• _TRIBUNE_
◇ ◇ ◇ ◇

CULTURETRAVAIL PARLEMENTAIRE

La culture doit aussi retrouver sa « boussole populaire »

Violette Spillebout, députée Renaissance du Nord, à l’Assemblée nationale en novembre 2022. (NICOLAS MESSYASZ/SIPA)

Ce dimanche 27 août, nous serons un millier à Tourcoing, sur les terres de Gérald Darmanin, habitants, élus, parlementaires, ministres, pour tenter de trouver de nouvelles solutions aux attentes des classes populaires.

Sacré défi ! Face à une nation meurtrie, divisée, inquiète, qui subit les crises successives dans une sorte de chaos que, nous, les parlementaires de la majorité, n’arrivons pas suffisamment à endiguer en traçant un chemin cohérent et lisible, susceptible de redonner confiance à tous ceux qui veulent construire un avenir fort pour une France souveraine, sans laisser personne au bord du chemin. Il y a urgence agir.

Je suis convaincue que retrouver une « boussole populaire » passe aussi et avant tout par une politique culturelle accessible et démocratisée sur tout le territoire, afin de recréer un socle commun d’émancipation, de savoirs, et de partage pour « Faire Nation ». La politique culturelle sera populaire ou ne sera pas.

Nous avons une chance inouïe en France, celle d’avoir un modèle unique de financement, une palette culturelle inestimable, basée sur la vitalité des créateurs, un patrimoine exceptionnel, une richesse de débat intellectuel sans pareil, et le soutien fort de l’Etat, qui consacre une grande part de son budget à la culture. Oui, mais… La culture reste inaccessible à un trop grand nombre et reste encore trop réservée aux élites, malgré nos efforts de démocratisation culturelle : les projets « Mondes nouveaux », les « Micro-Folies », le Plan Fanfares, le Pass Culture, les appels à projets « Quartiers prioritaires »… Nous devons aller plus loin.

Je crois qu’après les gilets jaunes, la crise sanitaire, les manifestations des retraites, les violences urbaines, il est temps de renverser la table en matière de culture ! Les fameux grands débats nationaux qui devaient marquer un tournant de la démocratie locale, avaient eu le mérite de faire émerger de vraies solutions de proximité. A Lille, pour celui dédié à la Culture, nous avions été près de 200 à esquisser des solutions simples et nouvelles, pour faciliter le lien entre artistes, associations, équipements culturels, collectivités locales et Drac. Nous n’avons pas su suffisamment les mettre en œuvre.

Il est désormais vital de prendre des décisions fortes et courageuses pour retrouver une culture populaire, accessible et proche de tous les publics, là où les petites structures, les artistes, les acteurs socioculturels de nos quartiers et de nos campagnes se sentent encore trop délaissés.

◇ ◇ ◇ ◇

• _DONNÉES BRUTES_

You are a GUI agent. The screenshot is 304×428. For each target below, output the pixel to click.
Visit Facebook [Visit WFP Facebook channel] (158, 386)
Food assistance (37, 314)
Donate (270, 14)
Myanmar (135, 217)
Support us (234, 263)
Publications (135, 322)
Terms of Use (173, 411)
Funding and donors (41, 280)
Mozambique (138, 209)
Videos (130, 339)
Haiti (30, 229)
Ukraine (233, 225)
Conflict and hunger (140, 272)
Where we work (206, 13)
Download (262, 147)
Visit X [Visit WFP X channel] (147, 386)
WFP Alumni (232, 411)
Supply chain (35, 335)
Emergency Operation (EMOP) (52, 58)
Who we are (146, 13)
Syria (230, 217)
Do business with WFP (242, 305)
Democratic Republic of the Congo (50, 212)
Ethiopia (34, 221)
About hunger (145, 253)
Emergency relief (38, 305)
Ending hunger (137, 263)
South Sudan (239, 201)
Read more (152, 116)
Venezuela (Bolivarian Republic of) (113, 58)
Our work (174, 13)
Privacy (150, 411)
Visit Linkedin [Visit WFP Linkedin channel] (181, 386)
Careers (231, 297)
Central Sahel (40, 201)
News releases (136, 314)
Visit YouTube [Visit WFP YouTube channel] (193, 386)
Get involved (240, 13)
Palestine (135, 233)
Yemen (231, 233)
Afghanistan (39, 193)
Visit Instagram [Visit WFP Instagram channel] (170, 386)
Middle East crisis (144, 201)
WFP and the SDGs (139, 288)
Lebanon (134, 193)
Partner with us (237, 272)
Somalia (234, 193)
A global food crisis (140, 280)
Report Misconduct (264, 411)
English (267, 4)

◇ ◇ ◇ ◇

• _TRAVAIL DEMANDÉ_
a - Relevez tous les dispositifs de démocratisation culturelle que cite la tribune sur la politique culturelle.
b - Rédigez, s'il vous plaît, la suite de la tribune sur la politique culturelle à partir de sa dernière phrase.
Les items n'ont aucun lien avec la tribune.

• _RÉPONSES PAR CONSIGNE_
a -
- les projets « Mondes nouveaux »
- les « Micro-Folies »
- le Plan Fanfares
- le Pass Culture
- les appels à projets « Quartiers prioritaires »

b -
Le rapport de la Cour des comptes de décembre 2021 est clair et demande au ministère de la Culture d’ouvrir de véritables chantiers de réforme, que « les effets de la crise sanitaire rendent encore plus impérieux ». Les syndicats et fédérations d’acteurs culturels de tous les domaines se mobilisent, consultent et font des propositions pour challenger les politiques nationales et soutenir les plus fragilisés. Les talents et les énergies sont partout, chez de jeunes créateurs ou des artistes expérimentés, peu connus, qui font un travail de fond, durable, au plus proche des publics, trop souvent sans bénéficier d’un soutien suffisant. Le monde culturel ne peut plus demeurer un microcosme asphyxié par le réseautage, où un trop petit nombre tire son épingle du jeu.

Je sais que notre nouvelle ministre de la Culture s’attache à écouter, à analyser, à transformer nos modes de financement et de décisions et à rendre le système plus juste et équitable sur nos territoires. Tant de grands chantiers pour ce quinquennat !

Je suis convaincue qu’il est nécessaire de bousculer les équilibres, avec des choix forts et symboliques. Il faut repenser la répartition du budget culture : oser rompre avec l’histoire des financements publics français hyperconcentrés en Ile-de-France au détriment des territoires, oser contraindre les grandes institutions à réduire leur production culturelle pour des projets plus durables et écologiques, et réattribuer des budgets aux acteurs socioculturels des quartiers et des petites communes. Il faut oser rendre transparentes et raisonnables les hautes rémunérations des grandes institutions et des « personnalités » de la culture, pour mieux partager la valeur avec tout l’écosystème socioculturel. Car c’est un fait établi, notamment avec le rapport Racine en 2020 : en France, ce sont les artistes qui gagnent le moins grâce à l’art.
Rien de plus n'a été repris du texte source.